Data Source Configuration

This section discusses operations you can perform on data source objects or fields, such as anonymization and creating custom recognizers.

To Ingest data with an Aisera application:

Select Settings > Data Sources command to navigate to the Data Source Details page.
Choose an application that is integrated with the data source that you want to ingest, or click + New Data Source (that includes documents with the newly-supported file types) and associate it with an existing Aisera application.
Select the arrow/triangle in the upper-right section of the Data Source Details page to start the data ingestion job.

The Data Source Details window displays the metrics for the data as it is ingested. You will see the functions that you selected while creating the data source (User Learning in this example) and details of all the integration runs.

The Data Ingestion function supports .txt, .html, .md, .pdf, and .ppt file types.

Then, when you create your application/bot, you can choose this Data Source from the list of available sources, after you select + Add Data Source on your application's Detail (summary) page. For a detailed diagram, see Integrations and Data Sources.

Auto-Commit Setting Runs Index Jobs

You can schedule data source ingestion updates to your tenant. If the auto-commit flag is set to true in your Data Source Configuration, then the content is automatically approved and ingested.

In releases prior to 5/7/2025, the ingested data was not used in Knowledge Base Article responses until you ran the Neural search and RAG indexing jobs after the data ingestion.

After 5/7/2025, when the data source is updated, the Aisera Gen AI platform determines all applications/bots using this data source and automatically triggers search indexing jobs for those applications/bots. After the jobs are completed, the content is published and appears in live results.

Set Recurring Knowledge Generation Jobs

You can now set a schedule for recurring Knowledge Generations Jobs.

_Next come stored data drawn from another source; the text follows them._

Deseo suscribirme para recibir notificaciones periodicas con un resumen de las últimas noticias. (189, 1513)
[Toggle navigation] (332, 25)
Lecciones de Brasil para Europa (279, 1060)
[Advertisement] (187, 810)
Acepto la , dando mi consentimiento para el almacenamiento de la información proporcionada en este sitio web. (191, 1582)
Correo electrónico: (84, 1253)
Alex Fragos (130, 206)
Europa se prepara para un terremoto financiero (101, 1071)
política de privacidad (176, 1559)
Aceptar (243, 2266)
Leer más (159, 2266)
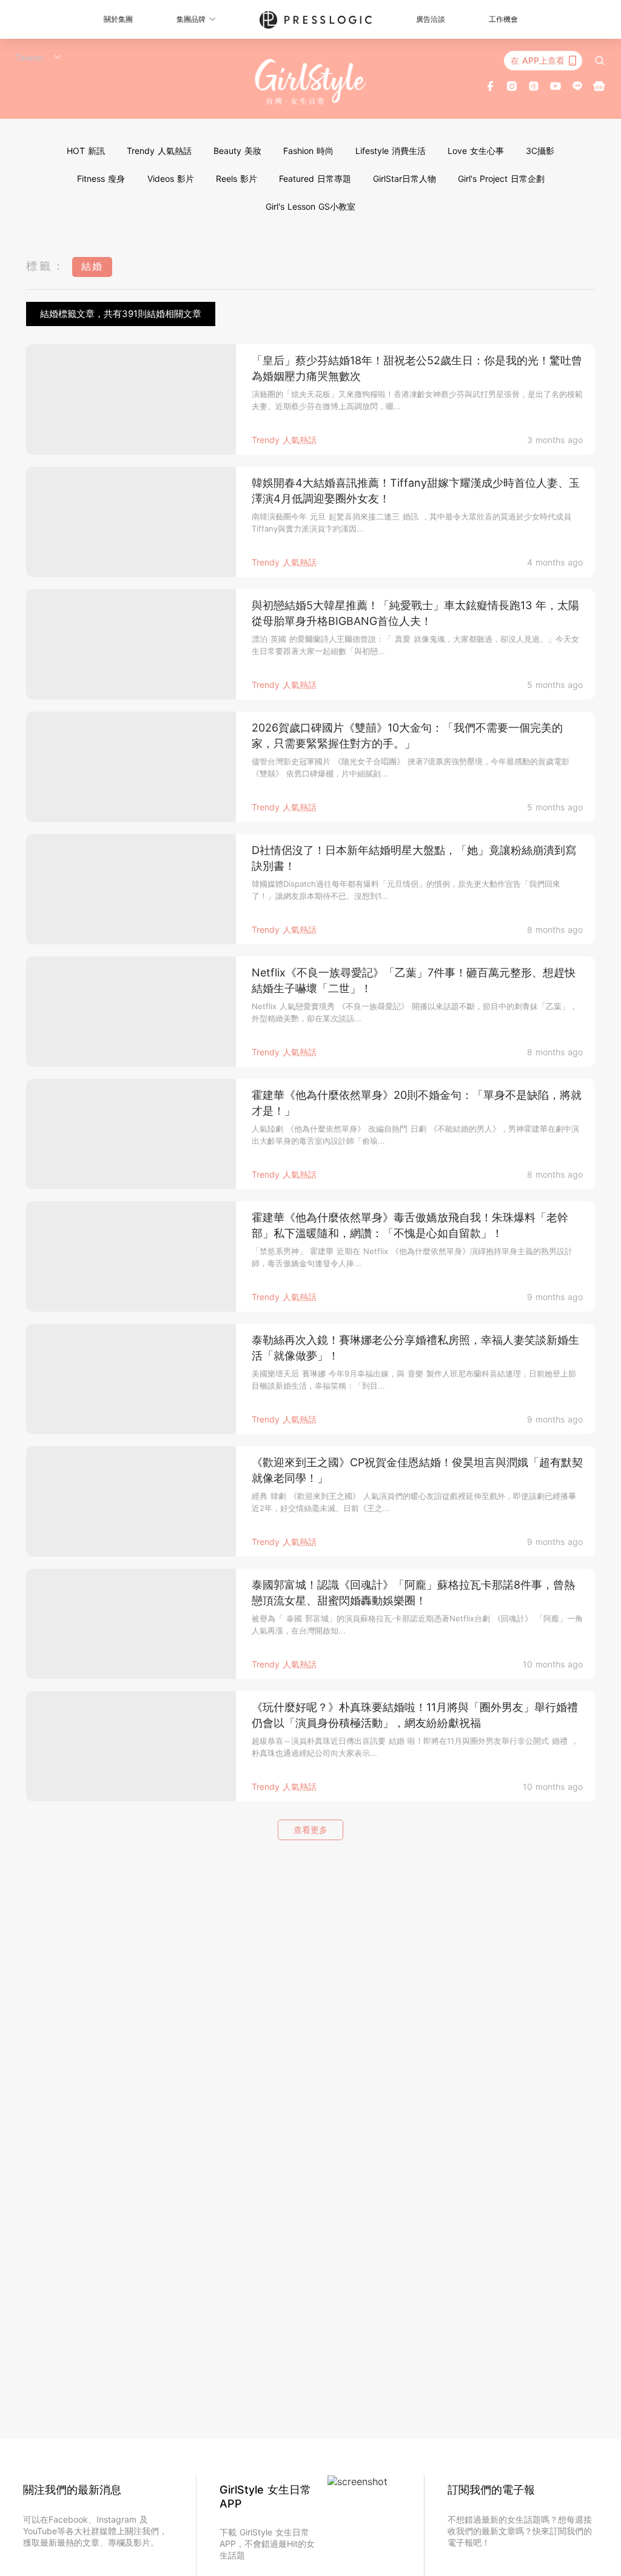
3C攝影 (540, 150)
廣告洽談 (430, 19)
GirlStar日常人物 (404, 178)
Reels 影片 (236, 178)
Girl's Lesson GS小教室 (310, 206)
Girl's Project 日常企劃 (501, 178)
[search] (599, 60)
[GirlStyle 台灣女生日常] (310, 82)
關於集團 (118, 19)
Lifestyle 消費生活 (390, 150)
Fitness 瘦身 (101, 178)
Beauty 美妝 (237, 150)
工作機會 (503, 19)
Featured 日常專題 (315, 178)
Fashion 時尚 (308, 150)
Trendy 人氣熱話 (159, 150)
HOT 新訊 (86, 150)
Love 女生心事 (476, 150)
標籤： (46, 265)
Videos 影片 (170, 178)
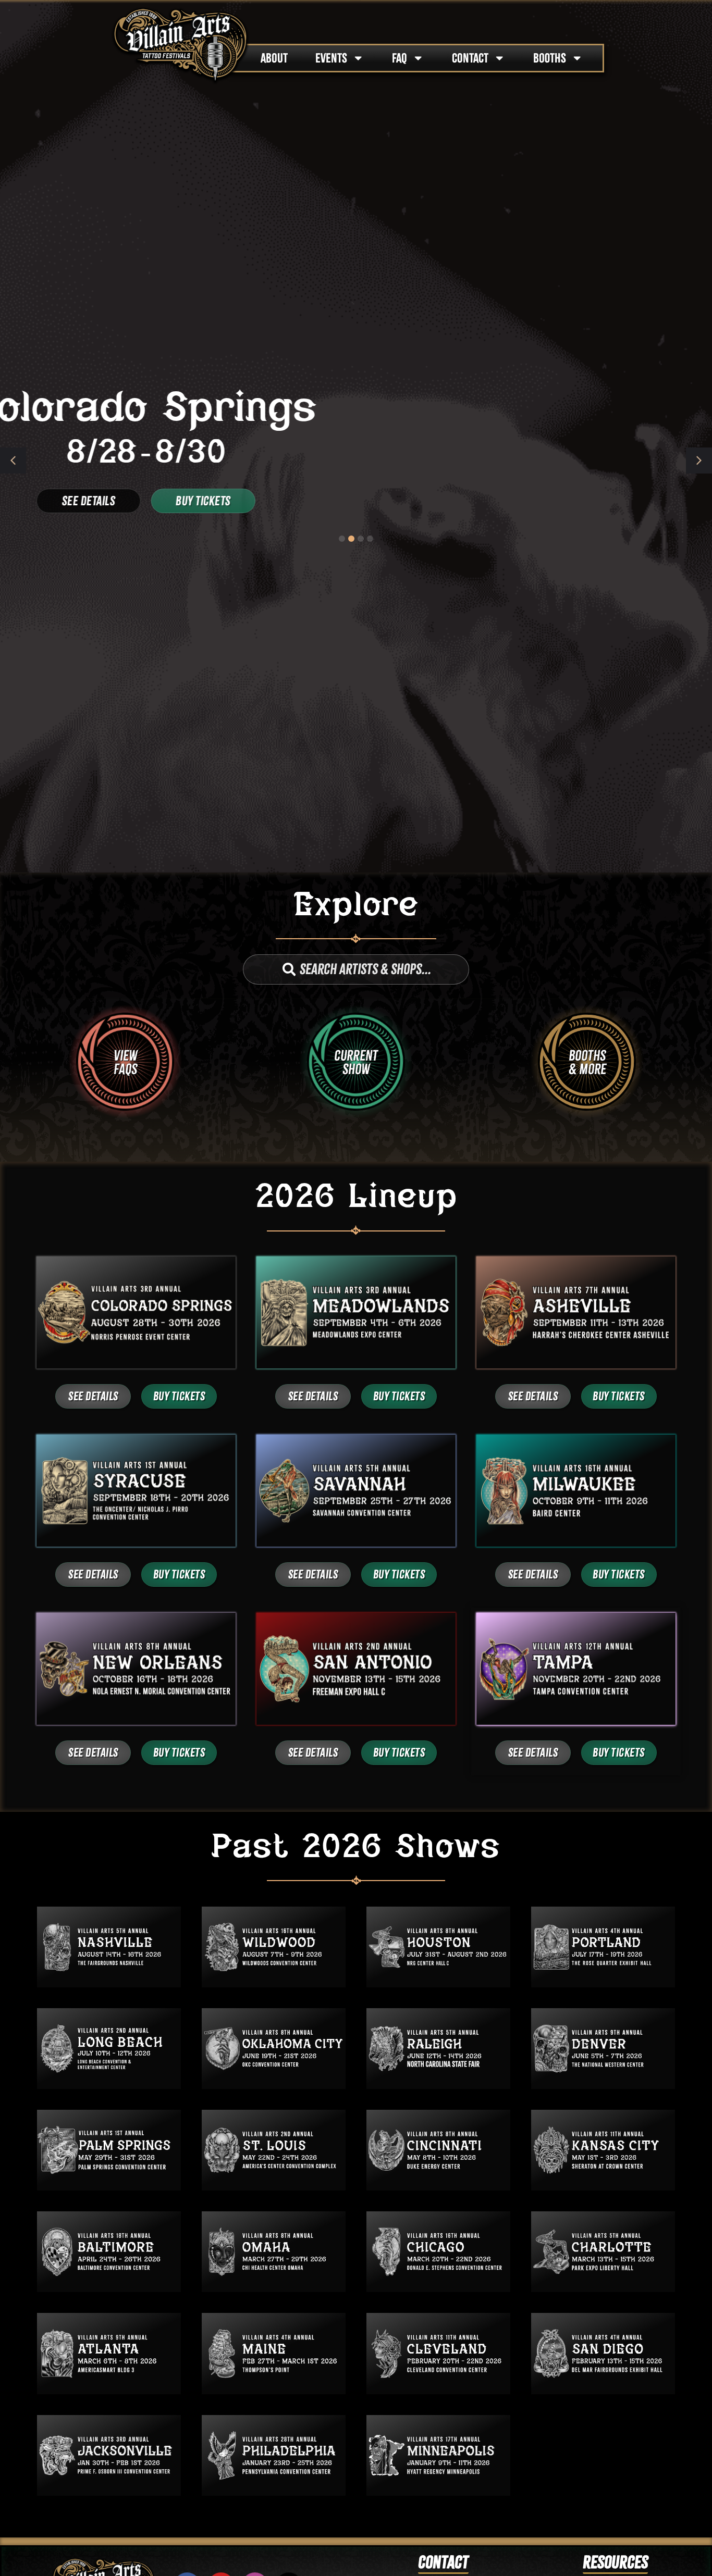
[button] (699, 460)
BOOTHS (549, 58)
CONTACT (470, 58)
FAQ (399, 58)
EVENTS (331, 58)
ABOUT (274, 58)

Previously, you could set the knowledge generation job to run when the number of tickets reaches a specified threshold (because more tickets create more accurate knowledge generation).

Now you can set a recurring schedule to ignore the threshold and run the knowledge generation job periodically (regardless of the number of tickets in your system). This allows you to review the results at specific times, instead of at random intervals.

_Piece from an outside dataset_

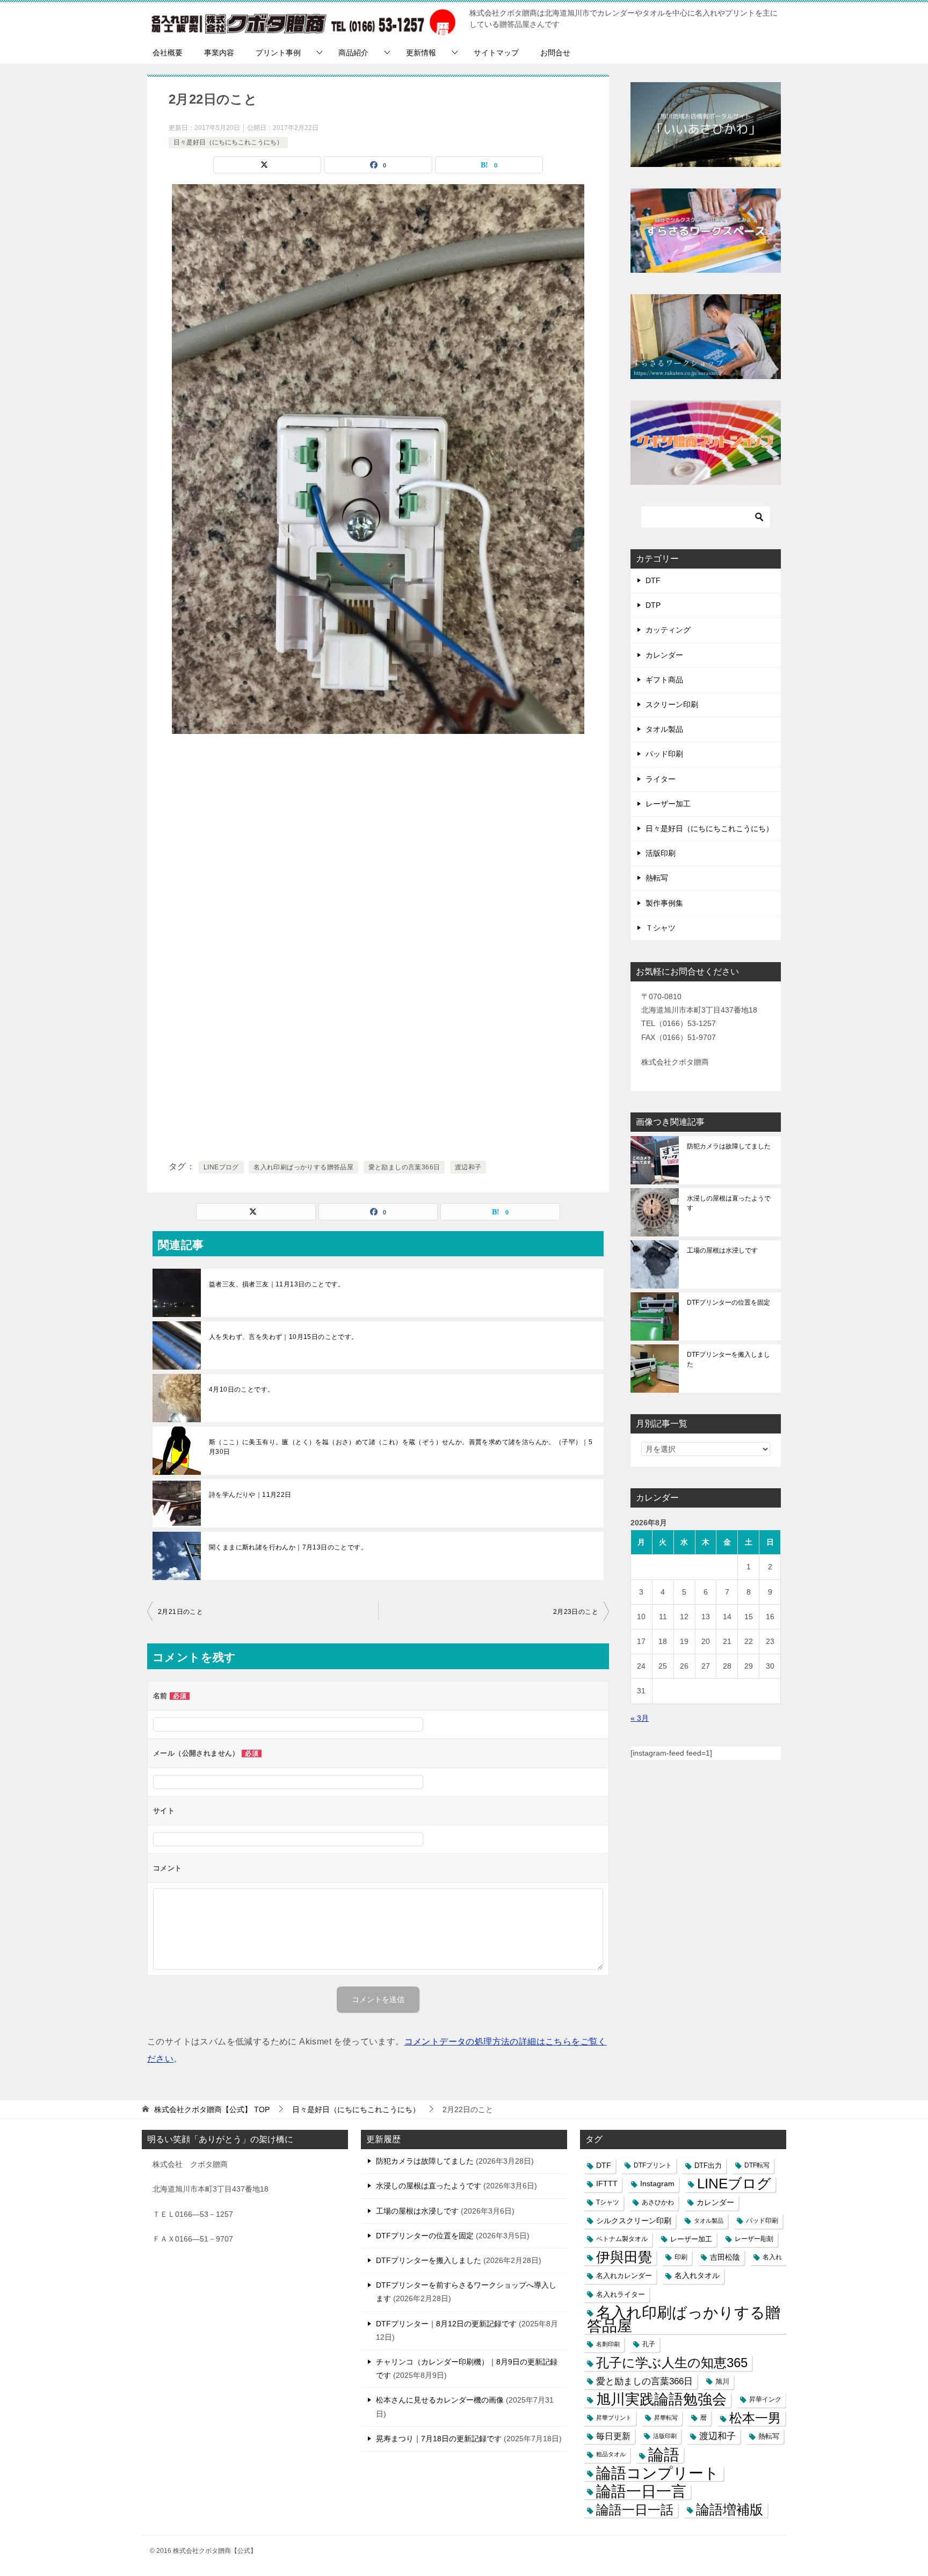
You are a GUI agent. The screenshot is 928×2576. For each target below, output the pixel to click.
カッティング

To set the Recurring Schedule:

Navigate to Settings > Content Generation > Knowledge Generation.
Choose the Actions button in the upper-right corner of the Knowledge Generation window.
Select Set Recurring Schedule.

Pick Monthly, Bi-Monthly, or Quarterly as the recurring values.
Choose a Start Date from the Calendar option.
Set the Ticket Threshold option to Yes or No.
Set the Conditions, Field Assignments, and Pre-Generation Configuration.
Click the OK button.

Setting a Custom Recurring Schedule with UNIX Cron Syntax

A cron expression is a string used to define a schedule for running tasks at specific times or intervals. It is commonly used in Unix-based systems for scheduling repetitive tasks. A typical cron expression consists of five fields (or six, if seconds are included), each representing a different unit of time:

Minute (0 - 59)
Hour (0 - 23)
Day of the month (1 - 31)
Month (1 - 12)
Day of the week (0 - 7, where both 0 and 7 represent Sunday)

For example, the cron expression 0 3 * * 2,4 is used to schedule a task to run at 03:00 AM on Tuesdays and Thursdays 1.

Cron expressions can be complex, especially when specifying multiple schedules or excluding specific dates.

To set a cron expression for a Data Ingestion Schedule:

Navigate to Settings > Data Source.
Open an existing data source.
Choose the pencil icon in the upper-right corner to edit the data source.
Make sure you're in the Configuration tab of the Edit Data Source window.

Select Custom from the pull-down list of items for the Schedule field.
Using UNIX Cron Job syntax, as described above, set the schedule to the exact days and times you want the job to run. The screenshot example matches the Cron Job explanation example.

Multi-Line Cron Schedule for Ingestion

A cron (from chronological) expression is a string used on computer servers to define a schedule for running tasks at specific times or intervals. It is commonly used in Unix-based systems for scheduling repetitive or sequential tasks.

A typical cron expression consists of five fields (or six, if seconds are included), each representing a different unit of time:

Minute (0 - 59)
Hour (0 - 23)
Day of the month (1 - 31)
Month (1 - 12)
Day of the week (0 - 7, where both 0 and 7 represent Sunday)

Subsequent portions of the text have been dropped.